(Required task):
Reproduce the part of the unit description on observing atoms that lies between "This unit is" and "and comparing datasets.", inclusive.

Unit 3.1 How can we observe the unobservable?

By the end of this unit, students will be able to:

• Demonstrate that matter is neutral and collect data in order to demonstrate that matter can become positively or negatively charged
• Explain how it can be known that atoms are composed of protons, neutrons, and electrons in order to explain the structure of an atom
• Explain how theoretical models can be developed for phenomena too small to observe directly

This unit is designed to provide an interactive and introductory way for students to practice making observations about matter too small to directly observe (the atom) and use their own experiments and data to interpret that matter can be neutral or become charged. Students will use their findings to test historic models of the atom in order to understand and explain why those models worked and were revised. This entire unit can be used as an extension unit for classes with labs and/or more emphasis on chemistry. The tape activity follows the balloon demonstration and is designed to provide an interactive and introductory way for students to practice making observations, documenting data, and comparing datasets.

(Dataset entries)
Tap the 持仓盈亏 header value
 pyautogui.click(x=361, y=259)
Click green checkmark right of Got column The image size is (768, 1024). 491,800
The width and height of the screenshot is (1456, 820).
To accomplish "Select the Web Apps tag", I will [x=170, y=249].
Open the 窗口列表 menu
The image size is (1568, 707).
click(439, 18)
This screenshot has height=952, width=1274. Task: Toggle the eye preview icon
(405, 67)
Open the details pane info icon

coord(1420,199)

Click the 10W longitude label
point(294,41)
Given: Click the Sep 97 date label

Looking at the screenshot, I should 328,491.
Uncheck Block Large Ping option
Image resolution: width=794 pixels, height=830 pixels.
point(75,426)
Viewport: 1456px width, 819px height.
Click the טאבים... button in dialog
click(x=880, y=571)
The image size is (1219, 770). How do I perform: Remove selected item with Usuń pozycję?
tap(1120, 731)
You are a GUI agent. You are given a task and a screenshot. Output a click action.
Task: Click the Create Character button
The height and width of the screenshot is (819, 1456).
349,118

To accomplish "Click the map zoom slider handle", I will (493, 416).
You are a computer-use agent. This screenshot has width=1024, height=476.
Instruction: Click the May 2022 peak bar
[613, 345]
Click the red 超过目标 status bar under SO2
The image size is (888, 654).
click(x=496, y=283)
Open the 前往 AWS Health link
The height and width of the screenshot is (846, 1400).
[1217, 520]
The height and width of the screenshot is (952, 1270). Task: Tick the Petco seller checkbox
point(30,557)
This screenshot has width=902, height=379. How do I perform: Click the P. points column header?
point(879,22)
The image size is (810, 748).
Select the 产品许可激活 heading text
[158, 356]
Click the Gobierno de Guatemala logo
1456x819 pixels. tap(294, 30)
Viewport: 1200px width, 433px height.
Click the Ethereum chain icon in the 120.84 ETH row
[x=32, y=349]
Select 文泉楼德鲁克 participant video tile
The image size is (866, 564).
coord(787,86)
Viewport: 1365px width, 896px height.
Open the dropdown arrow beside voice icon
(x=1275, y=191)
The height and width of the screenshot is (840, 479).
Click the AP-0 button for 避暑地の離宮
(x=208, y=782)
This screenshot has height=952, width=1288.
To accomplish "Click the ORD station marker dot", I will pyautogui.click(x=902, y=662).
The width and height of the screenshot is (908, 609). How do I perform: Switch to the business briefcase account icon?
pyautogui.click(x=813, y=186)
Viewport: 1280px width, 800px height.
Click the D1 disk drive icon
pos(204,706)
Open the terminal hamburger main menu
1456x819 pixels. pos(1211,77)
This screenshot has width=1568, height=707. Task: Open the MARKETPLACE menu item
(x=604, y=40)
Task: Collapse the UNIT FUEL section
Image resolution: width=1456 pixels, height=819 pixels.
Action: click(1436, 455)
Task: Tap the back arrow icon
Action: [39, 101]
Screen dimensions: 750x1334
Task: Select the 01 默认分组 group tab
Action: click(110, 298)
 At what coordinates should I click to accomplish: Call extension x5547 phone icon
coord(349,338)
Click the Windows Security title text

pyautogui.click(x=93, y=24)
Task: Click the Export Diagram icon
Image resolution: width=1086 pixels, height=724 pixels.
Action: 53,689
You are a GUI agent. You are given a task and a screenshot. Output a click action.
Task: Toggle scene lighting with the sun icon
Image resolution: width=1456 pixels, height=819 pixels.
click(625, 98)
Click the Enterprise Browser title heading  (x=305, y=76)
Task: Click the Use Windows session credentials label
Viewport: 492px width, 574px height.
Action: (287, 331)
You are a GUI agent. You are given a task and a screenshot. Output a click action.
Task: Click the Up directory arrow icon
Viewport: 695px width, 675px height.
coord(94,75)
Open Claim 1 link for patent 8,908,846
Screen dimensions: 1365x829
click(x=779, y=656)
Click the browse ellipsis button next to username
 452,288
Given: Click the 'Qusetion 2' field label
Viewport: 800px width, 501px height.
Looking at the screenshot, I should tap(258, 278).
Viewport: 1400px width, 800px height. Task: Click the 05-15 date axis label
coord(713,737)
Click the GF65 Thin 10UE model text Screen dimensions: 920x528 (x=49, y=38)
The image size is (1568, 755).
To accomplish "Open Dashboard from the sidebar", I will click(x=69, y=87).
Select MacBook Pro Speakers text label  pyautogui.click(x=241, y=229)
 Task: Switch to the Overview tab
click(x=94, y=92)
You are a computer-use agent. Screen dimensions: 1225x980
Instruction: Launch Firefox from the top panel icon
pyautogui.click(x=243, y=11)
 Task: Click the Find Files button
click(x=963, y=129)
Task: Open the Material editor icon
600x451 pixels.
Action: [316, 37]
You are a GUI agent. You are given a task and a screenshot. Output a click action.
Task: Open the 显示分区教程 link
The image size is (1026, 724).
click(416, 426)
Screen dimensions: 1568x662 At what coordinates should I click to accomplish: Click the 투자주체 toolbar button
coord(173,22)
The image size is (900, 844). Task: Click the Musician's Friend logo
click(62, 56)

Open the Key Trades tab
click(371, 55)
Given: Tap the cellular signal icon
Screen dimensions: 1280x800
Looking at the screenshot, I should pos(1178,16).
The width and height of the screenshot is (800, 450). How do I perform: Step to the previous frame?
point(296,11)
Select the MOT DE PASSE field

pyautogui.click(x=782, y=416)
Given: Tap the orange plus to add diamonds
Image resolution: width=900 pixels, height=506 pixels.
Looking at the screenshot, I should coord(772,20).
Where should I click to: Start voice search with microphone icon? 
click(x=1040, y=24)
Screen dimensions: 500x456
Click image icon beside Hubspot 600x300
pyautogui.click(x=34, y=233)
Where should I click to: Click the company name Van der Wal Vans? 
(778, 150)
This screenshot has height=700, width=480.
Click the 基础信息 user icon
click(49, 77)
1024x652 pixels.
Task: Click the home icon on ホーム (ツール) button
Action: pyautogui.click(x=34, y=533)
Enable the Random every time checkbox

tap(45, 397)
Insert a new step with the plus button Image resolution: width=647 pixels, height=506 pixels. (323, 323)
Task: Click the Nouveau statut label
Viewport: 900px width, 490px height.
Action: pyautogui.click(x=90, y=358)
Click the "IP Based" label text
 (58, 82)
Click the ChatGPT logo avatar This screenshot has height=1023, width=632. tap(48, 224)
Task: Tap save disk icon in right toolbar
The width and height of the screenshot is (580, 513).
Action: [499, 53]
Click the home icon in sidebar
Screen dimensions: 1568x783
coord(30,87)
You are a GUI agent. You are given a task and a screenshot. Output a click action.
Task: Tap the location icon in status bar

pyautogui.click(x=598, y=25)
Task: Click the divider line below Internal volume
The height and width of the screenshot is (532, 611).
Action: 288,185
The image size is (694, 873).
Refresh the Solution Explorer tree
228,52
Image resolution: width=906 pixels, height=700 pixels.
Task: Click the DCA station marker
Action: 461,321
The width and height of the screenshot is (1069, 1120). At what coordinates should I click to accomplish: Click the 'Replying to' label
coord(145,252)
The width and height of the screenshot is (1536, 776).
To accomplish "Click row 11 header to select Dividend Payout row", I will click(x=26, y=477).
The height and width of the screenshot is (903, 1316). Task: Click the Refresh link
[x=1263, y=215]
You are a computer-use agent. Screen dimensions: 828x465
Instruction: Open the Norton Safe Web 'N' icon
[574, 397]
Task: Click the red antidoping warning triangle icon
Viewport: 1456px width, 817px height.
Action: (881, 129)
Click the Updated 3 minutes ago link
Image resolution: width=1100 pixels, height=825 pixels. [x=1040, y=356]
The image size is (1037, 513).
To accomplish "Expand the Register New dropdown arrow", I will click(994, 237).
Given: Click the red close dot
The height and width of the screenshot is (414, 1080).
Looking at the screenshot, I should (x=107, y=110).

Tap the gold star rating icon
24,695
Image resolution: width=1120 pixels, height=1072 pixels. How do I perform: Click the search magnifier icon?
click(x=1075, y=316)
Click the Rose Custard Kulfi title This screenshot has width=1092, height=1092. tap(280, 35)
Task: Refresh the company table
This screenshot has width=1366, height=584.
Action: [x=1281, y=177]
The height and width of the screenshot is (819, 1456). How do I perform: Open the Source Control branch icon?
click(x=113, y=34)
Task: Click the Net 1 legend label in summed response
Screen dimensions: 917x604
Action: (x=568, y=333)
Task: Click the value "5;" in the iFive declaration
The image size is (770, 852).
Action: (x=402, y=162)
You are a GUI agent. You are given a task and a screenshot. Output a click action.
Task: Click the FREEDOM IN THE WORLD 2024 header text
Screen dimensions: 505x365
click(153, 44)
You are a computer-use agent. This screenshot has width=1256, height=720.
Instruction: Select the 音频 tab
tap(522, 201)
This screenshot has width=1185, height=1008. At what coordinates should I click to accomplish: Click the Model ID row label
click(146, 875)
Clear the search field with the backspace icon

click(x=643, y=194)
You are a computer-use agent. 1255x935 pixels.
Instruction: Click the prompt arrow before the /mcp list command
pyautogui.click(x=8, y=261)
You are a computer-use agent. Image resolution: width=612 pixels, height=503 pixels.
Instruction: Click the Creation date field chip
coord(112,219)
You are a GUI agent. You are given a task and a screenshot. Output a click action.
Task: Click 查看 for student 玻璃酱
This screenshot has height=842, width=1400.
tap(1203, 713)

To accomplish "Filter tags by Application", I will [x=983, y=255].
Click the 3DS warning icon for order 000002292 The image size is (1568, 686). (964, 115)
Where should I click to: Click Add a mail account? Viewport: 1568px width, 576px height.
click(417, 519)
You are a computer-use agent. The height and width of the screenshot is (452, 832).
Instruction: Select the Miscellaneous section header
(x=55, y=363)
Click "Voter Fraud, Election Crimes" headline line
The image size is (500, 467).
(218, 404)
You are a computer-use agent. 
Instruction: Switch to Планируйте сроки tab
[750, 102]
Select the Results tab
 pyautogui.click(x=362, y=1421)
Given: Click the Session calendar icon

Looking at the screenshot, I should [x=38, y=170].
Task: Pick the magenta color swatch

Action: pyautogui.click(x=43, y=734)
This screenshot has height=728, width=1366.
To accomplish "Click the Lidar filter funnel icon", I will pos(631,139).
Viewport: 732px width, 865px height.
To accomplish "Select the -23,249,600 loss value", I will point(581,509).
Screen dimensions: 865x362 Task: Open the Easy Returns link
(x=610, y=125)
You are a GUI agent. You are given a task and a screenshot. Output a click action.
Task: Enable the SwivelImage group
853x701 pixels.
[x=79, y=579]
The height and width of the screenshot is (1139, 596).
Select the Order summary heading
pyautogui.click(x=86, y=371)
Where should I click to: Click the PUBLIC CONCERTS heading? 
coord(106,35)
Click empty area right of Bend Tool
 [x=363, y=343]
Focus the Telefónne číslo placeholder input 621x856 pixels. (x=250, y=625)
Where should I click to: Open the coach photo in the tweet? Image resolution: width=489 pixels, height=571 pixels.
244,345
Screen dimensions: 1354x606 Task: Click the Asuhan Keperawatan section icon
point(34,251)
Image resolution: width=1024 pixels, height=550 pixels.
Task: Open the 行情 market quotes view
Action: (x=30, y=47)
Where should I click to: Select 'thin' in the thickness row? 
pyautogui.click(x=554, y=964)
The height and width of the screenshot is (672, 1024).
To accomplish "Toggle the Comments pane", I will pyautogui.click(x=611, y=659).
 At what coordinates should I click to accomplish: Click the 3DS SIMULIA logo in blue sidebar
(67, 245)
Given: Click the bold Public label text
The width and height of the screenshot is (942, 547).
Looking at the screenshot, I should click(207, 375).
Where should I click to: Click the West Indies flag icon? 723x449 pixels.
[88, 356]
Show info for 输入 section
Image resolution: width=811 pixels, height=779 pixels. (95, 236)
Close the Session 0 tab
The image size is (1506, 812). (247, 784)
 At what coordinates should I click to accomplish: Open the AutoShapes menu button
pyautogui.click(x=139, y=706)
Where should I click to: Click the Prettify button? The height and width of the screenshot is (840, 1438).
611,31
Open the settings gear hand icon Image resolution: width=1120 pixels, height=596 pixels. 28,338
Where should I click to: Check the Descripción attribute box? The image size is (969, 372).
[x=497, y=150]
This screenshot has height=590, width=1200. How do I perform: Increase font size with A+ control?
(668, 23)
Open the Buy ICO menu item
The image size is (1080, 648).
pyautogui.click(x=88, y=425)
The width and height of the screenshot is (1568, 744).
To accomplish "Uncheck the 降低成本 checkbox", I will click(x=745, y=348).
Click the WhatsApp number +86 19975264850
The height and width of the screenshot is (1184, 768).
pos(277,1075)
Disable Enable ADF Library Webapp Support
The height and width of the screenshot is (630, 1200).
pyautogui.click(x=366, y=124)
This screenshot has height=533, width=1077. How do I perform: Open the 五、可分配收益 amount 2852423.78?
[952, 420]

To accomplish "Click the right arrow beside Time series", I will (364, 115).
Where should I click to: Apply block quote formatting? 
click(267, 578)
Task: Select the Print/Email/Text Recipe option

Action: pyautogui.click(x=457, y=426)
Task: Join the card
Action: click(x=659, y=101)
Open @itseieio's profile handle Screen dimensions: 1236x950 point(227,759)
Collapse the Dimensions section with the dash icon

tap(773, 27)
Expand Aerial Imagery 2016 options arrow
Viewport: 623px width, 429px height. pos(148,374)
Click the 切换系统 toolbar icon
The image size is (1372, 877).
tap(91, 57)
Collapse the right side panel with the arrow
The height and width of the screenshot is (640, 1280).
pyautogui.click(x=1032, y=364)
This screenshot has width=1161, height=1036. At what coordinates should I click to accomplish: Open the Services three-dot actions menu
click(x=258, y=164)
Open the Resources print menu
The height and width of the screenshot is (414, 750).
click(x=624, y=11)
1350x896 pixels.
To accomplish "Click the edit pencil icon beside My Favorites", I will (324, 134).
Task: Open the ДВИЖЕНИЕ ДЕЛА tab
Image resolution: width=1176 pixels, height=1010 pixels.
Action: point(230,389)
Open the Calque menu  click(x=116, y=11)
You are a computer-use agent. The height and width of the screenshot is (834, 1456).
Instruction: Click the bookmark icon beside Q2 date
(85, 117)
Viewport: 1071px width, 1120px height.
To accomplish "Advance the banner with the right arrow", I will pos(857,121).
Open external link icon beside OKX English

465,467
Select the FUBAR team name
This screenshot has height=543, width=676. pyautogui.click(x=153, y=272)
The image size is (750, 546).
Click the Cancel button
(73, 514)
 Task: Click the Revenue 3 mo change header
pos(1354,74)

(Problem solution):
This unit is designed to provide an interactive and introductory way for students to practice making observations about matter too small to directly observe (the atom) and use their own experiments and data to interpret that matter can be neutral or become charged. Students will use their findings to test historic models of the atom in order to understand and explain why those models worked and were revised. This entire unit can be used as an extension unit for classes with labs and/or more emphasis on chemistry. The tape activity follows the balloon demonstration and is designed to provide an interactive and introductory way for students to practice making observations, documenting data, and comparing datasets.